Furthermore, the user has the ability to enter alerts into the system. If the user wants to be alerted of a predetermined change in a particular stock price, for example, the details of the- stock is provided to the system. If the change is realised, then the user is alerted by email or the like. Also, the user can set up an alert such that if the performance of a particular stock reaches a predefined threshold, then the system notifies the user via the performance analysis that the change has been realised.
It may be seen that the present invention provides a simple automated tool for implementing and analyzing numerous data driven applications. These may include engineering applications to manage, analyze and model the behavior or performance of dynamic systems
including applications such as communications, chemical processes and other physical systems; business intelligence applications to analyze time series and accounting data to monitor both internal and external business environments and/or predict' future business conditions; business modeling such as scheduling and strategic planning where arrays or data are managed in conjunction with linked statistical or mathematical models.

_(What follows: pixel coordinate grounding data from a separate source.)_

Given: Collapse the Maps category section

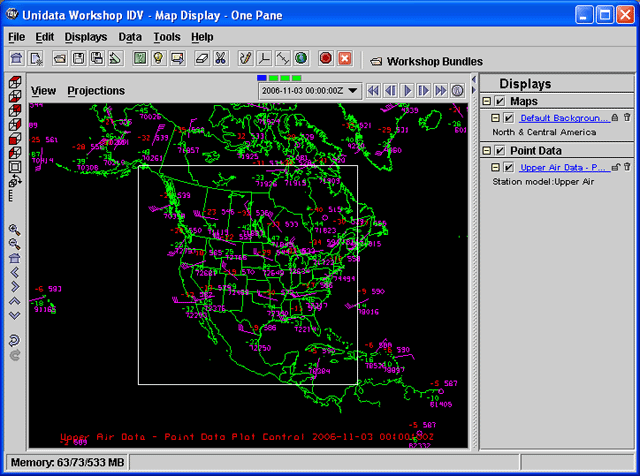Looking at the screenshot, I should (487, 101).
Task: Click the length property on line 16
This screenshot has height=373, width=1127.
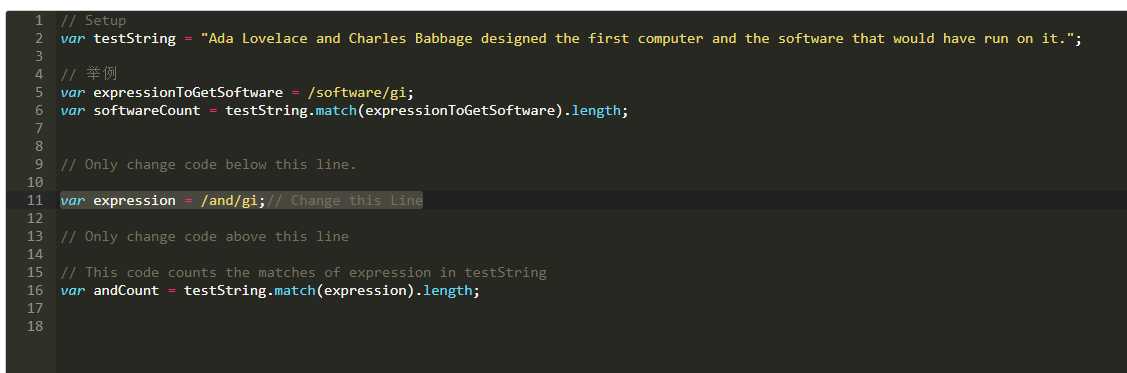Action: 447,290
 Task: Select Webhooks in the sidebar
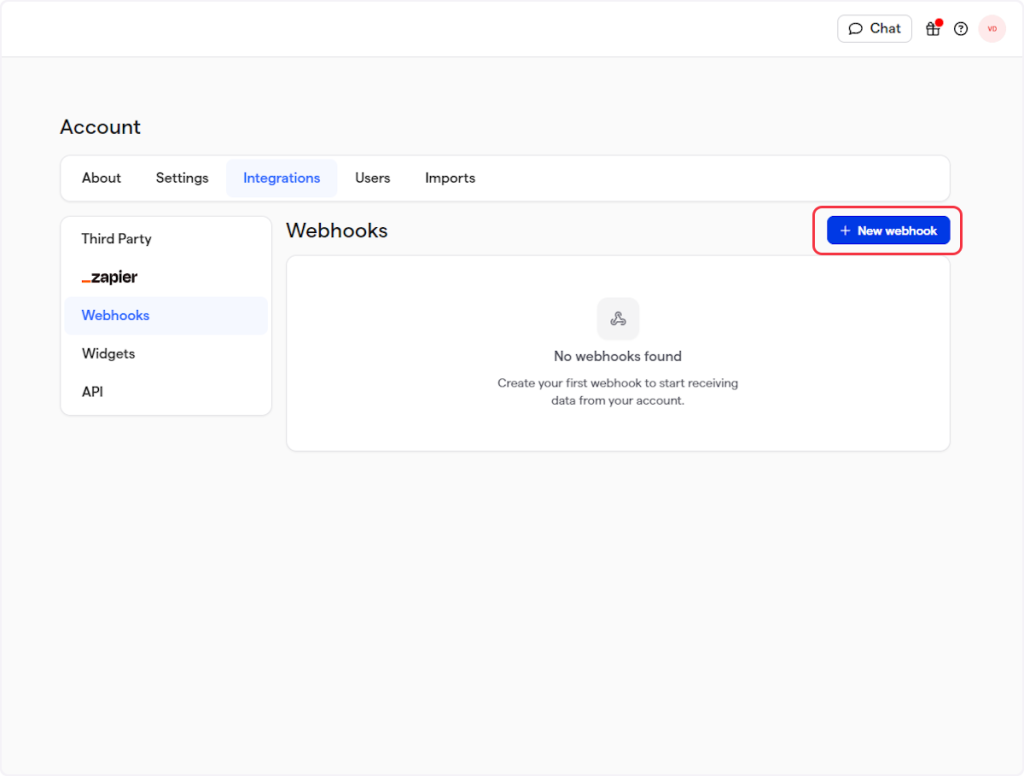coord(116,315)
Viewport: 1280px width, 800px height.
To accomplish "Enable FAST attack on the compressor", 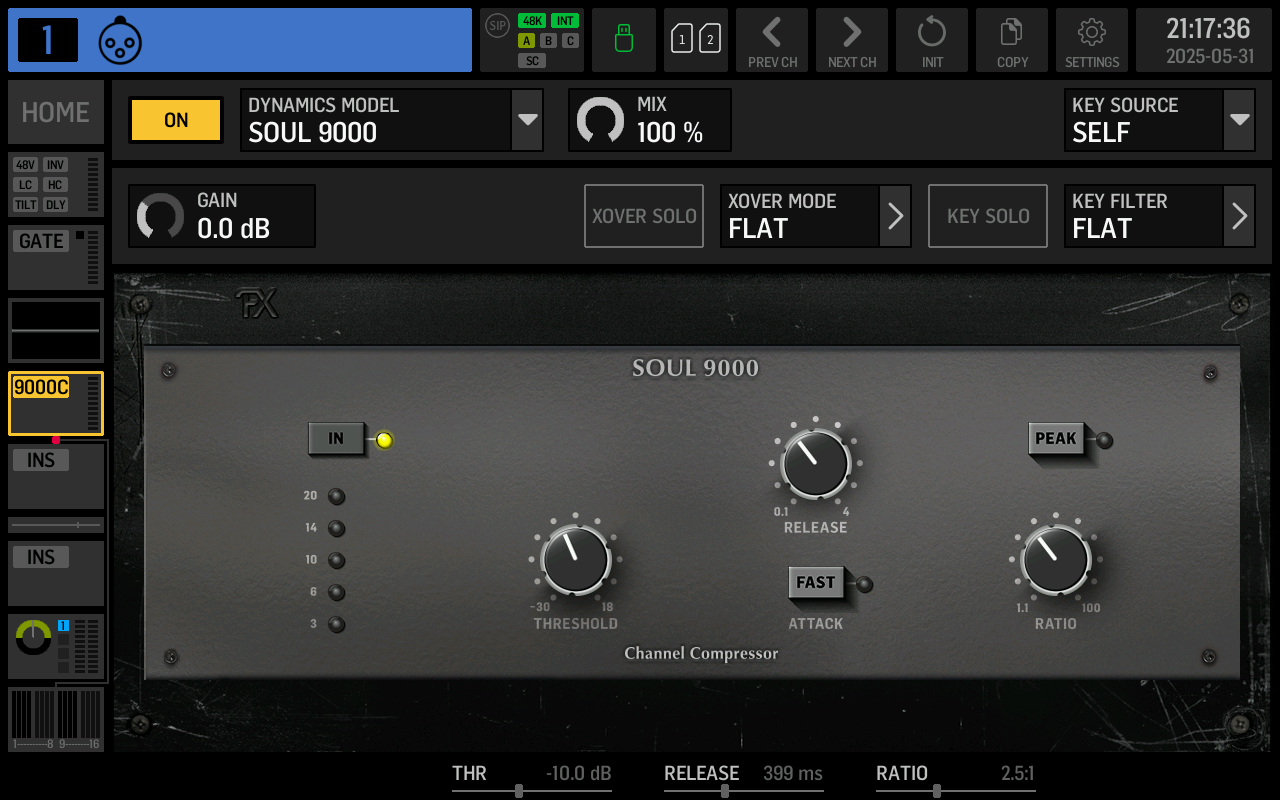I will point(816,583).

In such applications a custom user interface may also be implemented.
In summary, the invention provides for a compute programr having an object based graphical interface which represents a system to control data retrieval from a plurality of data sources, initiate a plurality of statistical or other data analysis operations and a plurality of generated outputs including data files,tables, graphs and other representations. The objects represented by icons may be linked through multiple connections which ensure the automatic or specified sending or retrieval of data among the data files, statistical operations and desired output formats. The output formats may be graphical, tabular, generated data files or other applications. The operations on time series may be characterized by a sequence of interactive icons represented in flow models. Messages may be sent and received interactively by all types of objects. Each object has an associated set of properties. The links among the objects may impose a sequential order of operations or hierarchy of procedures which may be called directional links. A graphical and text interface will allow the user to monitor the properties of each object, congregate objects by shared properties and analyze the directional links and order of operations. The systems of object directed operations may be replicated with the inherited properties of each object and the directional links. The systems are then amenable to modification or comparison with earlier systems.
Although the invention has been described with reference to certain specific embodiments, various modifications thereof will be apparent to those skilled in the art without departing from the spirit and scope of the invention as outlined in the claims appended hereto.